Wednesday, May 1, 2013

chiuchow braised goose shop 潮州鹵鵝店 - michelin bib gourmand

In my most recent trip to Hong Kong one of the good meal that I had was a Chiuchow braised goose rice 潮州鹵水. I was bumming around in the Sheung Wan district and I found this small Chiuchow restaurant 潮州鹵水店 on Queens Road. It was selected amongst the Michelin's Bib Gourmand for 2012.
Sheung Wan is one of the most interesting area of the city because you can find many very old businesses there. You can also see few so called tong lau 唐樓 meaning Chinese style buildings in the old Hong Kong.
you can see the red signs proclaiming the Bib Gourmand; the store been around since 1948!

It was lunch time and it was jam packed with office workers. I was not hungry that noon as I had a huge amount of dim sum in the morning.

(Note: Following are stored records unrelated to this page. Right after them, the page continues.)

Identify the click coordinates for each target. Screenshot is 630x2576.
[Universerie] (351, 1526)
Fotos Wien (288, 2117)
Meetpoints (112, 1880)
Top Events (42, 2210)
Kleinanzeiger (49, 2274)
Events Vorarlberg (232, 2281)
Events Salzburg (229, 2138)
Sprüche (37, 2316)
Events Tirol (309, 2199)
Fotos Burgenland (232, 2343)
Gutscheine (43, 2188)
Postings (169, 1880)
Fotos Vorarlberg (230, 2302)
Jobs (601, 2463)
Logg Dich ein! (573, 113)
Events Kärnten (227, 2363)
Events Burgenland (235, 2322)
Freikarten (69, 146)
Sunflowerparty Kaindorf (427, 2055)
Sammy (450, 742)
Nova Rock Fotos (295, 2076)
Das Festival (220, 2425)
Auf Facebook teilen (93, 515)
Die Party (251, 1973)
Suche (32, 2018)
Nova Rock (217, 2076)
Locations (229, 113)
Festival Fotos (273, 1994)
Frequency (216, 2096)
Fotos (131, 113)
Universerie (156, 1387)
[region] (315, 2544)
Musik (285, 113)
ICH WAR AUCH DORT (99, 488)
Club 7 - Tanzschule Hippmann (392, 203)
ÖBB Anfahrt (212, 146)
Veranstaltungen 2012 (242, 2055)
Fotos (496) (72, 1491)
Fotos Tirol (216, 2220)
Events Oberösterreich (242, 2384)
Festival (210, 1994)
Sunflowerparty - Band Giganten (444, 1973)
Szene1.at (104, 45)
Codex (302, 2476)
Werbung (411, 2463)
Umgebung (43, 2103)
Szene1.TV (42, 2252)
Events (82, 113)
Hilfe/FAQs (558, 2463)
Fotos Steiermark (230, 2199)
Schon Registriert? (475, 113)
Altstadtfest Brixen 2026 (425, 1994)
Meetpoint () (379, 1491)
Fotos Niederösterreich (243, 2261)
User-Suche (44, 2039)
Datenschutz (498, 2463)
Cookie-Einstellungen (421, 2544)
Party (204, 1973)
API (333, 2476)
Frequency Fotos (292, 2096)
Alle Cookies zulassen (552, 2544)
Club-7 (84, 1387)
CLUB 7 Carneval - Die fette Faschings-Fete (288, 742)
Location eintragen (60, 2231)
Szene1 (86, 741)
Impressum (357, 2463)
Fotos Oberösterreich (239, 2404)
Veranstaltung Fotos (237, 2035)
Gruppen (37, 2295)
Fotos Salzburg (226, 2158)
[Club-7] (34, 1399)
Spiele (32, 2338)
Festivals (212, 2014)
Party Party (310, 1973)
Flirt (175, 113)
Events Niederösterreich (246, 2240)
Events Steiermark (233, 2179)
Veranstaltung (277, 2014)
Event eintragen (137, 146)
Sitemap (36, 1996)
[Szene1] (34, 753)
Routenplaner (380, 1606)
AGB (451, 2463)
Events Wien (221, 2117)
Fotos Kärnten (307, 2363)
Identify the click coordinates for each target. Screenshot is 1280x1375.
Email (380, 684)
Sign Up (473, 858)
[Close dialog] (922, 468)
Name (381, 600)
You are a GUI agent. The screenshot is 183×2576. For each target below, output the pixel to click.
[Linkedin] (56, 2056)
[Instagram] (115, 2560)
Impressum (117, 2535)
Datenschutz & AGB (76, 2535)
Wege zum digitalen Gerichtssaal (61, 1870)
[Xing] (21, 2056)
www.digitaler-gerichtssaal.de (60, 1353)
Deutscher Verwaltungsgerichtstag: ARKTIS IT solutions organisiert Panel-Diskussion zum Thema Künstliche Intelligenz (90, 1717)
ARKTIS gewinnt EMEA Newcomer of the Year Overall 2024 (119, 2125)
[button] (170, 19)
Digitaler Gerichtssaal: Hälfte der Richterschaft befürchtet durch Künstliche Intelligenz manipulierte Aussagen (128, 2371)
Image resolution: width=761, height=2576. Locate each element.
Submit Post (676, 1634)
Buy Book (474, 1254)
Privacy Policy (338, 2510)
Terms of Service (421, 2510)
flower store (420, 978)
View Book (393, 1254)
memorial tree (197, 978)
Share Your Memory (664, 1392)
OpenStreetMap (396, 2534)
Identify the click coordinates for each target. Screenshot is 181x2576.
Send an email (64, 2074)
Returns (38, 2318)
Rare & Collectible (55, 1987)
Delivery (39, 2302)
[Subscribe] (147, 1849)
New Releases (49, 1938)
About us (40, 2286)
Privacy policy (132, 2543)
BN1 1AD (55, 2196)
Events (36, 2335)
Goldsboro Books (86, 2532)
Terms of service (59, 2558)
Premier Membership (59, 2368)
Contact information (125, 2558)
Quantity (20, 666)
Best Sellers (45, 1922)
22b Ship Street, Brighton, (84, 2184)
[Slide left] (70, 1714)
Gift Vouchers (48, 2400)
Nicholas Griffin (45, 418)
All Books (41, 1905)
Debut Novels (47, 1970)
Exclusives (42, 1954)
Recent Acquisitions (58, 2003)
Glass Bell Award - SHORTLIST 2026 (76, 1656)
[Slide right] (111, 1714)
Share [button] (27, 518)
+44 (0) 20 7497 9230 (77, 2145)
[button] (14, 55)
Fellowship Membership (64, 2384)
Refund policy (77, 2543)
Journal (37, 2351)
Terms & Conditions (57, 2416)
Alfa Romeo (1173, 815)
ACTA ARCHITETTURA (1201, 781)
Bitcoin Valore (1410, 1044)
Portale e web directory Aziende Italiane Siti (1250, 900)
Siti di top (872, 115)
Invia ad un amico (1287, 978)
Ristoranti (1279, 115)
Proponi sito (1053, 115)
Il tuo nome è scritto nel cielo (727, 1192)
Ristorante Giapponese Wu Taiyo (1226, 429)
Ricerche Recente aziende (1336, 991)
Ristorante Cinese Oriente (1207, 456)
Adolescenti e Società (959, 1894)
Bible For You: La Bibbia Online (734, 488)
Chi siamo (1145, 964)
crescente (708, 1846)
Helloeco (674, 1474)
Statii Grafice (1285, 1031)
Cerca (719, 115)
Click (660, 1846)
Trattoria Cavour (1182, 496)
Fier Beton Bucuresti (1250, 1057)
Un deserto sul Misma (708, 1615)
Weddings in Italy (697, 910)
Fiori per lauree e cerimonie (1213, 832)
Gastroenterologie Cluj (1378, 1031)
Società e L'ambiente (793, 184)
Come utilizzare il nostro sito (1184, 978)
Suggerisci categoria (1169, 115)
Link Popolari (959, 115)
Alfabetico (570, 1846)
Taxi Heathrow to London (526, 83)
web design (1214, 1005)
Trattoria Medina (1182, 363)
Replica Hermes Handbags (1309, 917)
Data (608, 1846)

I would return a week later upon return from Macau. It was in the afternoon just after the lunch time rush so I had no trouble getting a seat. I order the braised goose (they call it soy goose in the menu)  with rice which is a bargain priced for the lunch crowd budget.

the lunch time set menu 
it has nice traditional chinese furniture - a rarity these day in such affordable eatery; it is also very clean
the goose is very good and flavorful - i should have order another plate; the dark brown cubes are very firm and dense tofu prepared in chiuchow style as a condiment; it is very salty as should be
 they drizzled some sauce from the braising liquid 鹵水 onto the rice
I really wanted to try some other dishes they made so I selected the Chiuchow oyster pancake. It is not that good as there is only a few very small oysters in it. Till this day I have yet to find a good Chiuchow oyster pancake.
the delicious looking goose wings belong to the two men i shared the table with; they obviously are chiuchow and know exactly what to order
 this is the kitchen area inside the small shop
Chinese braising 鹵水 of meat has much in common with French Sous-vide. The meat is cooked in low temperature for extended amount of time. It is typically dunk in a broth-like liquid with made with soy sauce, an assortment of dried spices, and some sugar. Most businesses guard the recipes as trade secrets. Depends on the darkness intended to achieve, light (not the reduced salt variety) soy sauce or dark soy sauce, or both may be used as well as salt. The low temperature and extended cooking duration allow the flavor to penetrate (入味) the meat without making the meat tough and dry.